All birds do is try to survive each and every day- end of story.

Not a happy ending for my feeder bird, though.

Check out some stray feathers, such a sloppy eater:





All of a sudden, a dumbass brave Black Squirrel below the tree caught the hawk's attention.

I held my breath as well as my grip on the window frame.

The hawk had fought too hard for this meal, so continued to hold fast with its prey: 










...but it eventually returned to feeding, there's not much left to consume now:









The buffet winds down:





...but now it gets gruesome. Remember: the hawk's only trying to stay alive for another day:











...hardly anything left now:








Surprisingly, another hawk flew into the same tree and then they both flew off together, so that was the end of that!!



As for our visiting Pacific Loon, I returned to Oshawa harbour this morning but was unsuccessful in re-locating him. However, a group of us did find the winter plumage Red-throated Loon bobbing up and down on the lake visible from Bonnie Brae Point, just west of the harbour. I managed to find a way down to the beach to get a closer view of it in the surf to truly validate Sunday's "tick" for my Life List, and then left for Thickson's Woods to chase some reported Boreal Chickadees with no luck, though. BTW, I'm sooo far over to the Dark Side now that I'm not only scaring my family, but myself now, as well....
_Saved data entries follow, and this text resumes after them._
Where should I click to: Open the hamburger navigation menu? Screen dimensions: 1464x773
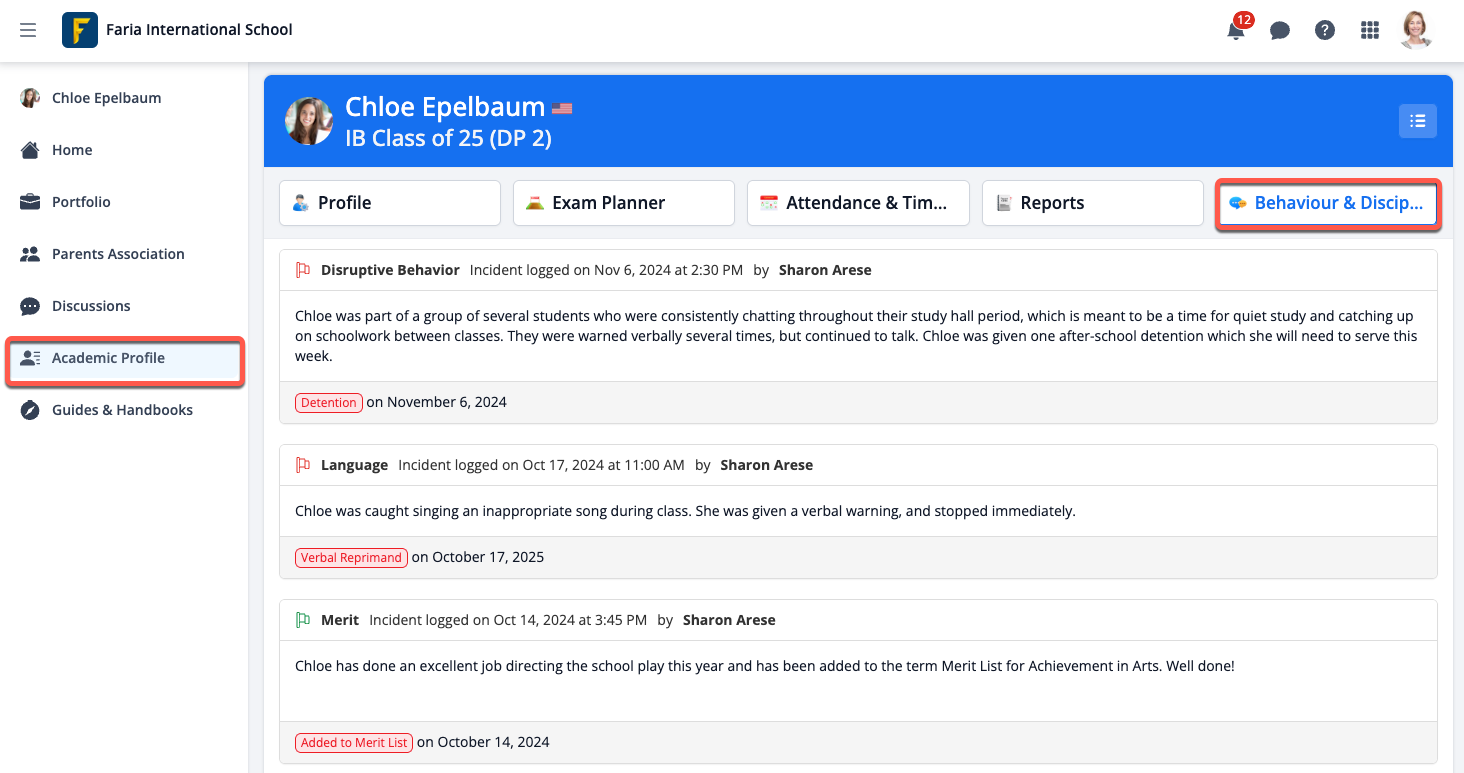pos(28,30)
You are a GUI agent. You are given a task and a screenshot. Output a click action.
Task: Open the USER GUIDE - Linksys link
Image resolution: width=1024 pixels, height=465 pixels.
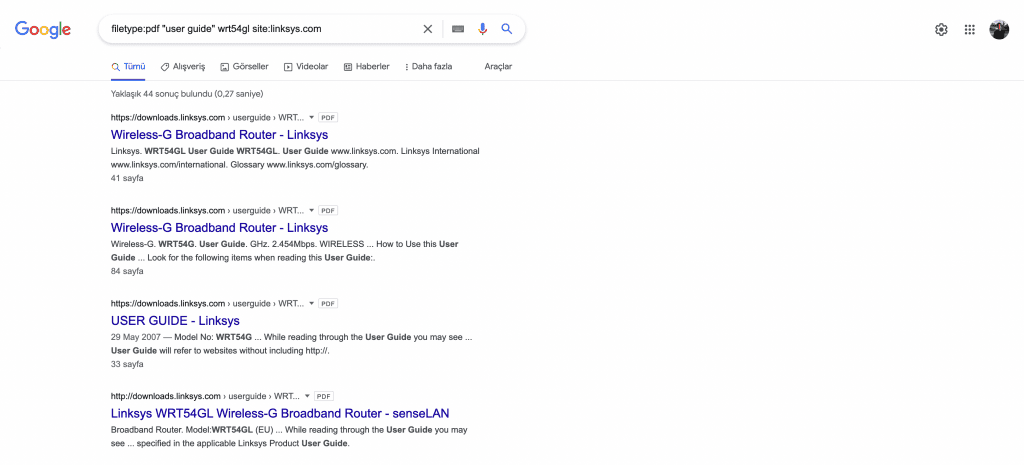pyautogui.click(x=175, y=321)
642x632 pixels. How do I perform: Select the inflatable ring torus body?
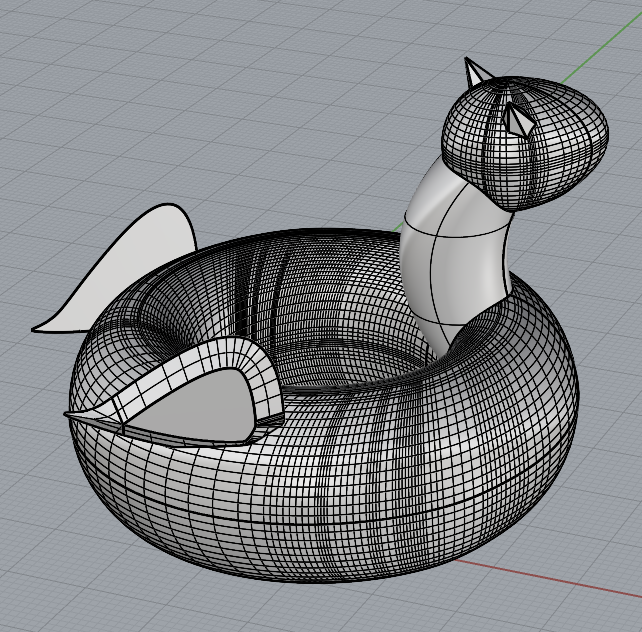(420, 470)
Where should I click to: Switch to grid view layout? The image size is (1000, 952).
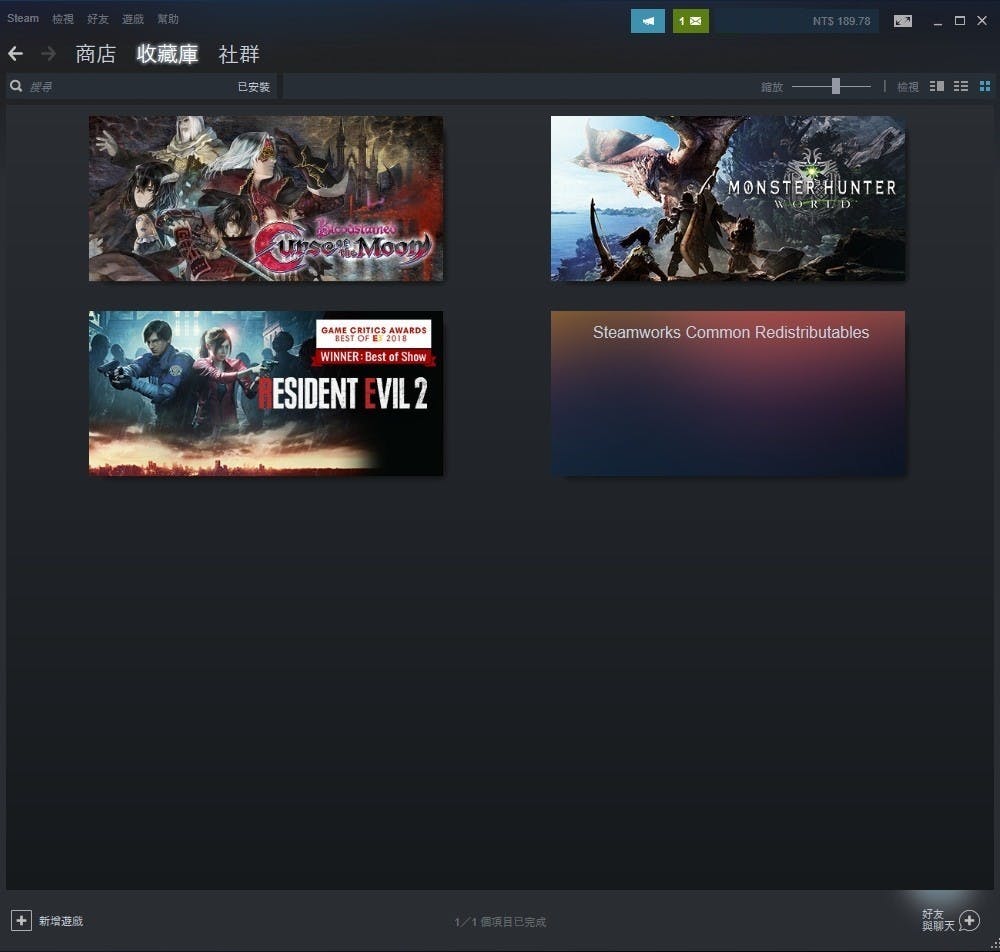click(x=985, y=87)
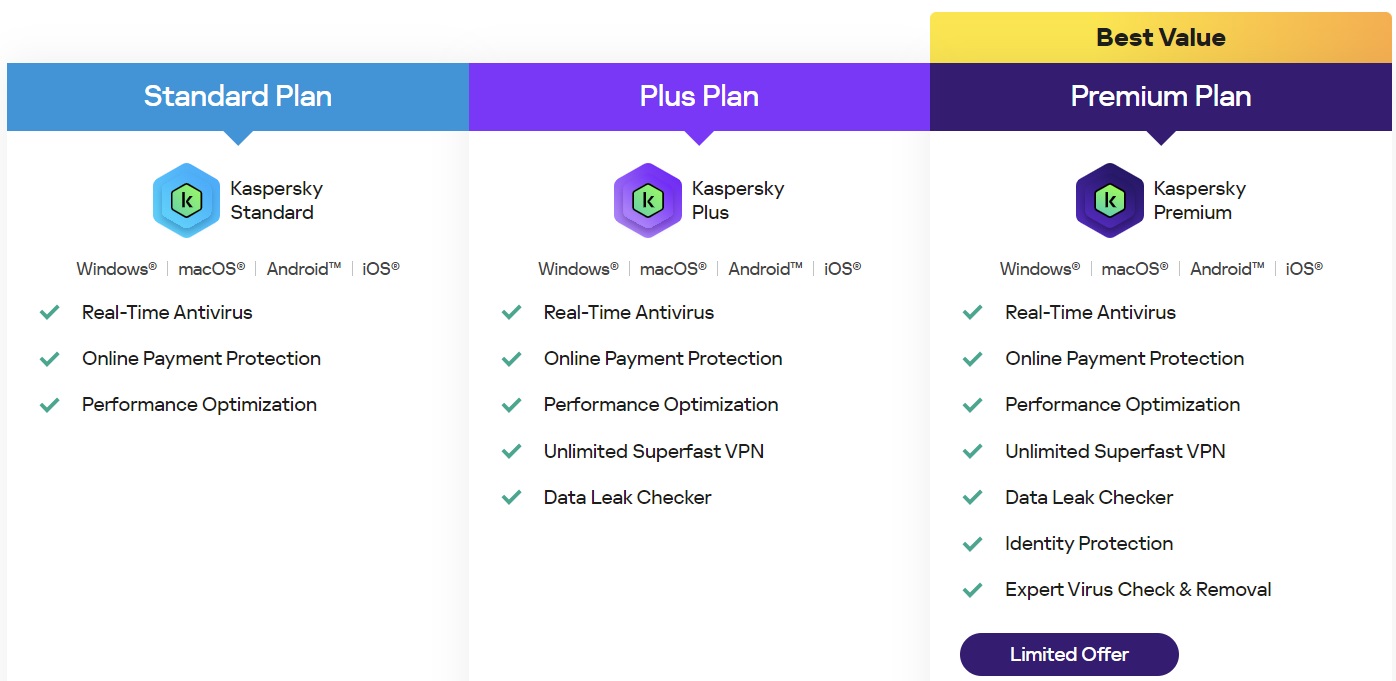Click checkmark beside Standard Real-Time Antivirus
The image size is (1396, 681).
pyautogui.click(x=50, y=312)
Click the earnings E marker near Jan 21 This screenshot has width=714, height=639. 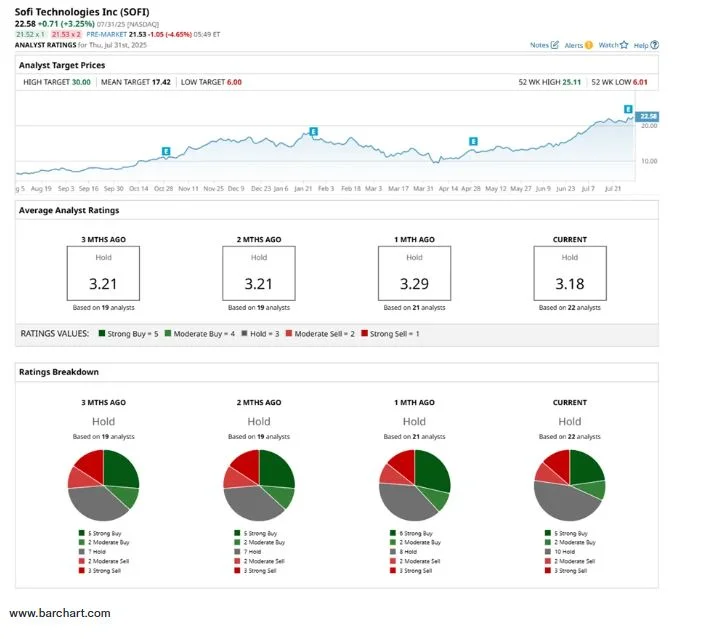[x=314, y=132]
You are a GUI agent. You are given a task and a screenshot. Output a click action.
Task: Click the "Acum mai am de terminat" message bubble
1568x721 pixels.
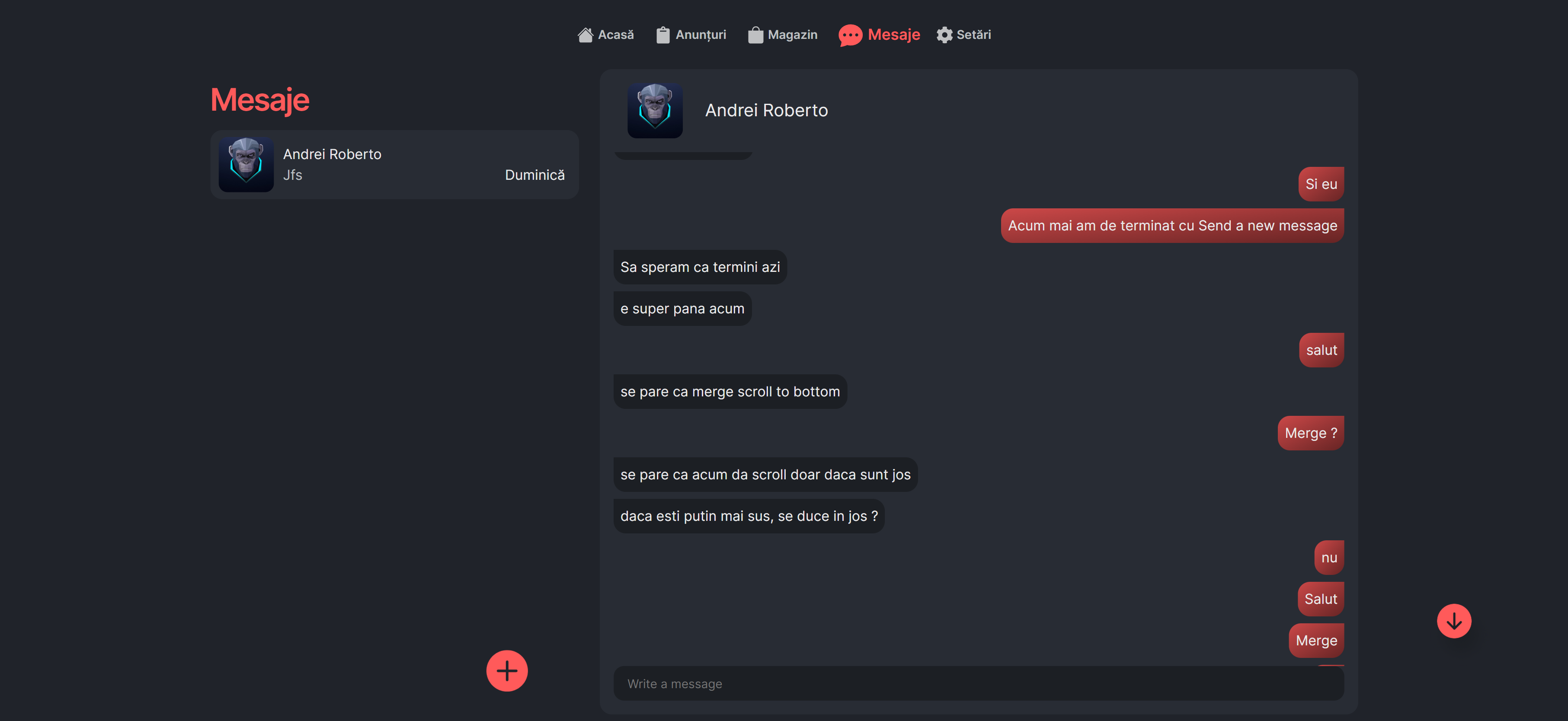tap(1172, 226)
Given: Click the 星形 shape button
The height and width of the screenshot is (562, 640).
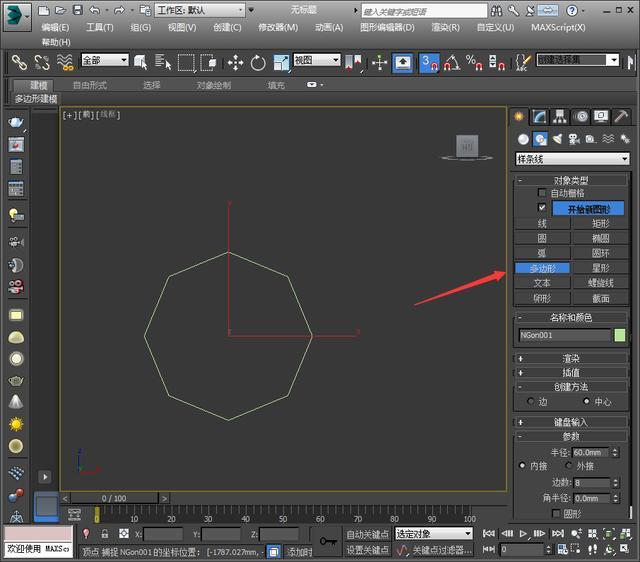Looking at the screenshot, I should tap(600, 268).
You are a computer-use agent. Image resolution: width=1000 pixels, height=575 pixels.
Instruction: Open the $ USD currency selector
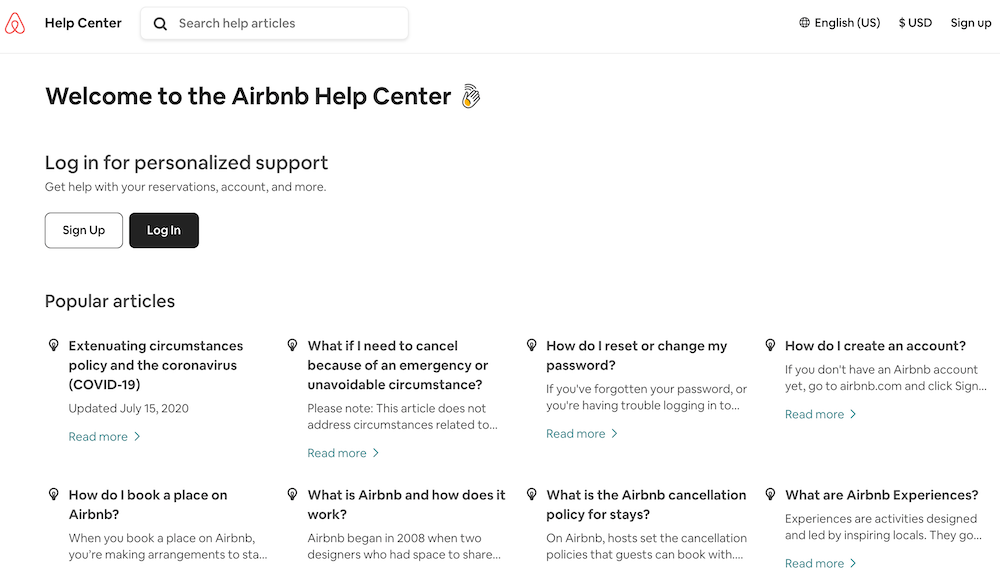click(x=915, y=23)
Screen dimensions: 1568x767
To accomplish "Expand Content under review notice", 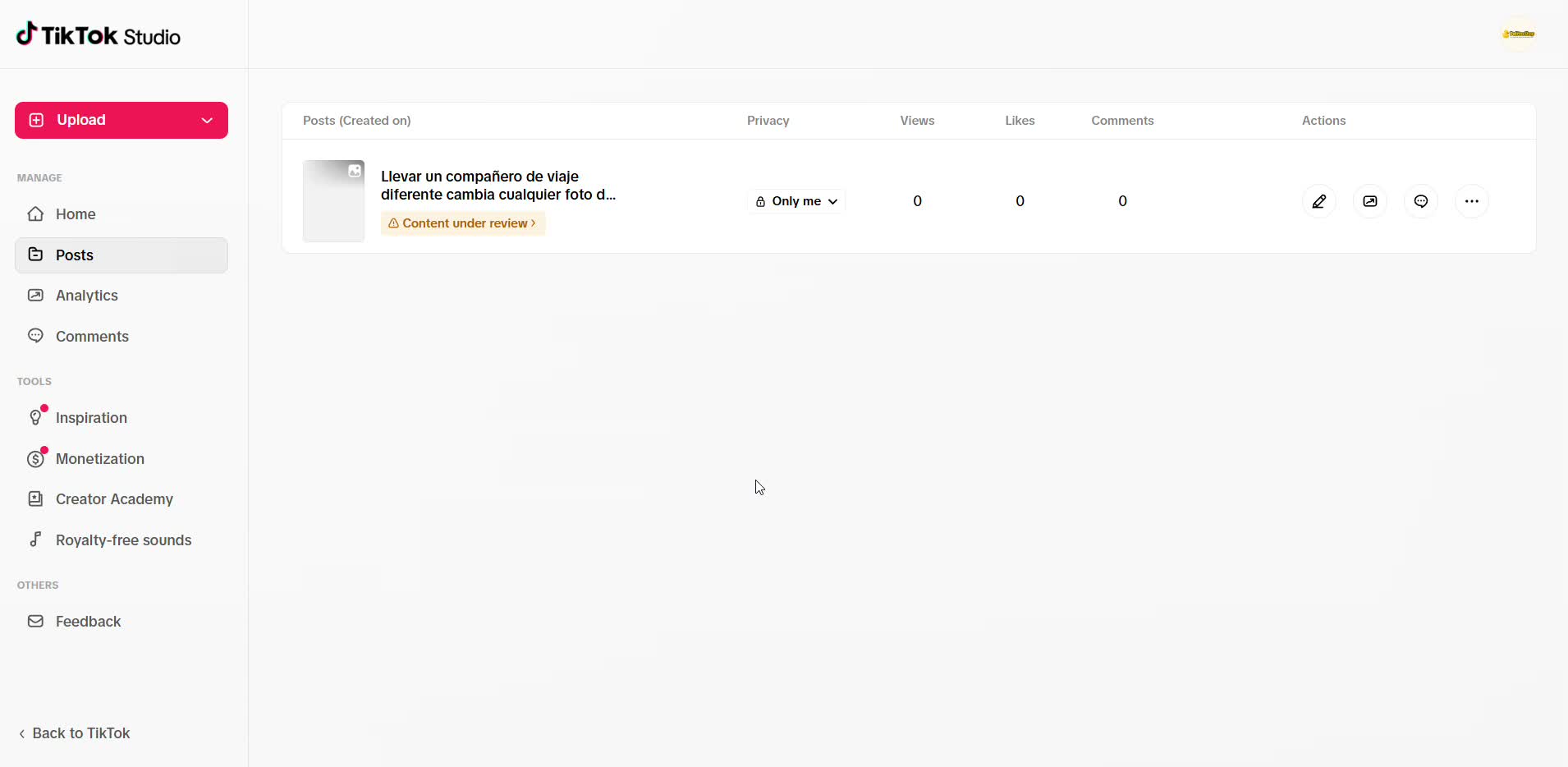I will [x=463, y=223].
As for the balance of yesterday, a few bizarre things are worth sharing, beginning with meeting Lev Frid, a birder who frequently posts on Ontbirds. We had all assumed he was a older, retired chap, but were totally gobsmacked when we realized he was a young kid in his twenties who's working on a Big Year! Even more bizarre was listening to Richard Pope converse with young Lev at great length in Russian on the pier in Oshawa!

A direct reply back to me on e-mail from David Sibley (for my non-birding friends: a highly respected author and illustrator of books about birds and birding and now trees) was unexpected too. I had written him for fun with a query about his new eguide birding application, as I unsuccessfully tried to look up "Pacific Loon" yesterday on my iTouch. He replied back within an hour, saying that it indeed was missing from the Ontario list, but would be corrected and added to the database the next time around. How cool was that??!!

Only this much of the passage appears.